Collected data entries:
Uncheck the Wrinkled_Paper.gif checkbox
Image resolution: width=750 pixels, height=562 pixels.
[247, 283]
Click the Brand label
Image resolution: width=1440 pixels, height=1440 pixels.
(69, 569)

### [Exercise prompt]
Give back exactly the lines from the one containing "Image resolution: width=750" through the last line of the records.

### [Solved exercise]
Image resolution: width=750 pixels, height=562 pixels.
[247, 283]
Click the Brand label
Image resolution: width=1440 pixels, height=1440 pixels.
(69, 569)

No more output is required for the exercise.